§ **Wymagania ćwiczenia**
Przeskaluj rekordy między wierszami zawierającymi „Task: Go back to previous page” i „will [x=114, y=167].”, włącznie. Przepisz wszystkie te wiersze razem z poleceniami, a każdą współrzędną w odpowiedziach pomnóż przez 2,5 i zaokrąglij do liczby całkowitej, połówki w górę.

━━ Surowe dane

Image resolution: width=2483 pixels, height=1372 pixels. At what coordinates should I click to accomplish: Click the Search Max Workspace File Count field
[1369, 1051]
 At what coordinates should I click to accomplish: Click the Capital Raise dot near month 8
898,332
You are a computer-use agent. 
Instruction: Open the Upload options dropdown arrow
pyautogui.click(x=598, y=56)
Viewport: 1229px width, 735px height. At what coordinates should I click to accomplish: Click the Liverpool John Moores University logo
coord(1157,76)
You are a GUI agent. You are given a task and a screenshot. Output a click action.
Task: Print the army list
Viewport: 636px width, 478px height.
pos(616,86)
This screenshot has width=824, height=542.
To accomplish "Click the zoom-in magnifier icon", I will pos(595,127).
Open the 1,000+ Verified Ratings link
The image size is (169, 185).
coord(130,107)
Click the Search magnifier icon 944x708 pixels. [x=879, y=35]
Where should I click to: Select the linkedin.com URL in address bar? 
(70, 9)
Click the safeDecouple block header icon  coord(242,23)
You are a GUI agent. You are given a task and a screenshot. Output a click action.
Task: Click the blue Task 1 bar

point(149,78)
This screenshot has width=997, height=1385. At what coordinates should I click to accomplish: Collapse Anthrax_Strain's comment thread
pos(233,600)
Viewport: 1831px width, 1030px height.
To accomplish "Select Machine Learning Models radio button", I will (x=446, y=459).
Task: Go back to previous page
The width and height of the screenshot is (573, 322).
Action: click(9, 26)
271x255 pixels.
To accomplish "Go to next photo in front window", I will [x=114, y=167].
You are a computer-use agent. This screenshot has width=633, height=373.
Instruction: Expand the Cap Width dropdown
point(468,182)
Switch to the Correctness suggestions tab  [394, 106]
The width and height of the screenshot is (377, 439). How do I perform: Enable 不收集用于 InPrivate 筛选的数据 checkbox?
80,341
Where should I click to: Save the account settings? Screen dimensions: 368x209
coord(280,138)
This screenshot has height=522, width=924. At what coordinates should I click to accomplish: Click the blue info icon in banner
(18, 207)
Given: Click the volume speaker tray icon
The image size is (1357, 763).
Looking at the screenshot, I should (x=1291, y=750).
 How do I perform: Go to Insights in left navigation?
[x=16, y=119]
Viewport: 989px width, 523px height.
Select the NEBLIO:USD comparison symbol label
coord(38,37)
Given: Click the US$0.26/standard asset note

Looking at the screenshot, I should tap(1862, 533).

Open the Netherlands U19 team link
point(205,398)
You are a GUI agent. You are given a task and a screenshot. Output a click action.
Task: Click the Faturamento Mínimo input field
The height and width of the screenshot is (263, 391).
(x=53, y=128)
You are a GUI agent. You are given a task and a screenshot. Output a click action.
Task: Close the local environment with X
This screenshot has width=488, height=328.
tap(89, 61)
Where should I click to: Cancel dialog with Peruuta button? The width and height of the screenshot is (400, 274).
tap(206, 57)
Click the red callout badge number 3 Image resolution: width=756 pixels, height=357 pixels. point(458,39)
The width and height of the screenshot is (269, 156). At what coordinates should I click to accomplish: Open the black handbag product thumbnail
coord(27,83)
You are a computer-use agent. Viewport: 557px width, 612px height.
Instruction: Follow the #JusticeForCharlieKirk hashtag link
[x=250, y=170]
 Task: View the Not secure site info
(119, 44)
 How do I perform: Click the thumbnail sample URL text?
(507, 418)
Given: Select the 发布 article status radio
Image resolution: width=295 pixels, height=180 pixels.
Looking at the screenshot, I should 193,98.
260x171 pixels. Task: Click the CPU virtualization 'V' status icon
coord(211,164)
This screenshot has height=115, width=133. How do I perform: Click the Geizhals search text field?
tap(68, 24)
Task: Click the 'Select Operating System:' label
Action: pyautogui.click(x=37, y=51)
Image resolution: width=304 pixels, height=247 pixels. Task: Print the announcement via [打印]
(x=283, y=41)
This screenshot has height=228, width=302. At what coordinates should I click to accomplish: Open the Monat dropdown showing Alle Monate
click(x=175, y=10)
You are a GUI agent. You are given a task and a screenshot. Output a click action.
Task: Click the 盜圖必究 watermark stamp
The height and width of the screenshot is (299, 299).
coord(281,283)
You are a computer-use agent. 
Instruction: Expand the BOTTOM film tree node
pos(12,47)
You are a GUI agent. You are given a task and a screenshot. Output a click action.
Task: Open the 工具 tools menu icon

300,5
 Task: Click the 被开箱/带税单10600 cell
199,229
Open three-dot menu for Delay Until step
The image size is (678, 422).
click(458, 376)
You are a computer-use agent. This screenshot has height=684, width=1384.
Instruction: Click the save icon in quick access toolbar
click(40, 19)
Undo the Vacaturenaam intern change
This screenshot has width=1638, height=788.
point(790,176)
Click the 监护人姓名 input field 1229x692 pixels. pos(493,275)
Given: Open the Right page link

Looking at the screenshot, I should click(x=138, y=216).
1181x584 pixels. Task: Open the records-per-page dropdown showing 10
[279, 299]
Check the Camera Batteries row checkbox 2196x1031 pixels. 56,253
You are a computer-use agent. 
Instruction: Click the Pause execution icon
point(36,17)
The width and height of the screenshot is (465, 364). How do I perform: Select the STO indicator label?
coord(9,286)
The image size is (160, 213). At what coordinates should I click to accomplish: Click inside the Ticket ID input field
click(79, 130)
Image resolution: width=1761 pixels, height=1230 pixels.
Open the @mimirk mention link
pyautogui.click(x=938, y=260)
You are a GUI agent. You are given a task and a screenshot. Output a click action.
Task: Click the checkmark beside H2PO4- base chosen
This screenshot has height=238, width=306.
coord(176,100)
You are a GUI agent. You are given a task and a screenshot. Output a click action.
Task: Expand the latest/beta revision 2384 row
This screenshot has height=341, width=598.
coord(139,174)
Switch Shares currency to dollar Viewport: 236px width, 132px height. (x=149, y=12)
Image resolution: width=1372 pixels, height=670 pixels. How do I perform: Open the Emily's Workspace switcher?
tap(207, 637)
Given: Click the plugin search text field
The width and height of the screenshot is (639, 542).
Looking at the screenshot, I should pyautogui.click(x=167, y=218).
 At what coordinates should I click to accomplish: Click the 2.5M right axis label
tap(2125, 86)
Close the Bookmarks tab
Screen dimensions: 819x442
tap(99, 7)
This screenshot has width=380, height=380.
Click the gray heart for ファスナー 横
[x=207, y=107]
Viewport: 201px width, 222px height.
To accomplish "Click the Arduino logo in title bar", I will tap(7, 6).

━━━━

§ **Rozwiązanie ćwiczenia**
Task: Go back to previous page
The width and height of the screenshot is (573, 322).
Action: click(23, 65)
271x255 pixels.
To accomplish "Go to next photo in front window", I will [x=285, y=418].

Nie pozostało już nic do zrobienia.